Objetivo de la tarea >> Copia del texto de origen, sobre la Covid-19 en la provincia, el fragmento que va desde "Las autoridades locales" hasta "una zona roja.", ambos incluidos.

Texto de origen >>
════════

Lejos estoy de querer arrancar sonrisas en un asunto tan serio como es el análisis diario de la Covid-19 en Cuba y de manera especial en la provincia, donde si bien se reconoce hay un control del virus, las cifras de abril superan las del año anterior sin ser escalofriantes como las de otros territorios del país.

Las autoridades locales advierten de la alta probabilidad del contagio y su incremento, pero la percepción de riesgo y esa responsabilidad propia, poco cambia. El andar por sitios comunes, sobre todo mercados y comercios, evidencia que las personas no piensan ni conciben que cualquier espacio, incluso la casa, es una zona roja.

En un artículo bien argumentado de mi colega István Ojeda, publicado en nuestro sitio digital www.periodico26.cu, se pone al desnudo la compleja y dura situación epidemiológica que tiene el territorio y, sobre todo, esta capital. Las palabras del doctor Aldo Cortés González, subdirector del Centro Provincial de Higiene, Epidemiología y Microbiología, fueron claras y precisas a la periodista Misleydis González: “Si seguimos a este ritmo vamos a tener más de 80 y 90 casos en una semana; dependerá del pueblo cambiar esos pronósticos”.

════════

Datos para analizar >>
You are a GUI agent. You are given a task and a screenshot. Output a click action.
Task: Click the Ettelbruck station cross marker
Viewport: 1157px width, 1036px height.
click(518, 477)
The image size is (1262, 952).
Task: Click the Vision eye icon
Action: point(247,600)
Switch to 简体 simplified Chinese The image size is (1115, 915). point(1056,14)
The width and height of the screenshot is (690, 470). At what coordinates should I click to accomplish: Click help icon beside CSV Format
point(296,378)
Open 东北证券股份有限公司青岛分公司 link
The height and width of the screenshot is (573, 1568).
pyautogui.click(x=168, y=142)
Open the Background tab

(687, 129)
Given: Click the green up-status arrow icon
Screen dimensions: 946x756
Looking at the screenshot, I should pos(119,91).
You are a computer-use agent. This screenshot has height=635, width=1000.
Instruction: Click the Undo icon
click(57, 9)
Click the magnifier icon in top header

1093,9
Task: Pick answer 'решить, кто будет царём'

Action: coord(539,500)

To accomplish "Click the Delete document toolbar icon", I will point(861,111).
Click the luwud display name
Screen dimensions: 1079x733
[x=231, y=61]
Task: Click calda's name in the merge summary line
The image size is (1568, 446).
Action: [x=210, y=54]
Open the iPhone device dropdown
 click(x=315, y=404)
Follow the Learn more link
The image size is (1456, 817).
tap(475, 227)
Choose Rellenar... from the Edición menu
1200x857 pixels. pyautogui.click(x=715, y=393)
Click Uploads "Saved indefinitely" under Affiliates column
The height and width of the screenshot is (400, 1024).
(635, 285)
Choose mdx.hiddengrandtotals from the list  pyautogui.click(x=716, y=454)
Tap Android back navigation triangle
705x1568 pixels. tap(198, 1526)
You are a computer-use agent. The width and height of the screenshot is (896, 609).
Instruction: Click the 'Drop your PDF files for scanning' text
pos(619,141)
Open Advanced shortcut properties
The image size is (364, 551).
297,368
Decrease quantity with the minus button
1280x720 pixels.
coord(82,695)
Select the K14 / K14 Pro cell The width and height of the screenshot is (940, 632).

════════

Resultado del ejercicio >>
Las autoridades locales advierten de la alta probabilidad del contagio y su incremento, pero la percepción de riesgo y esa responsabilidad propia, poco cambia. El andar por sitios comunes, sobre todo mercados y comercios, evidencia que las personas no piensan ni conciben que cualquier espacio, incluso la casa, es una zona roja.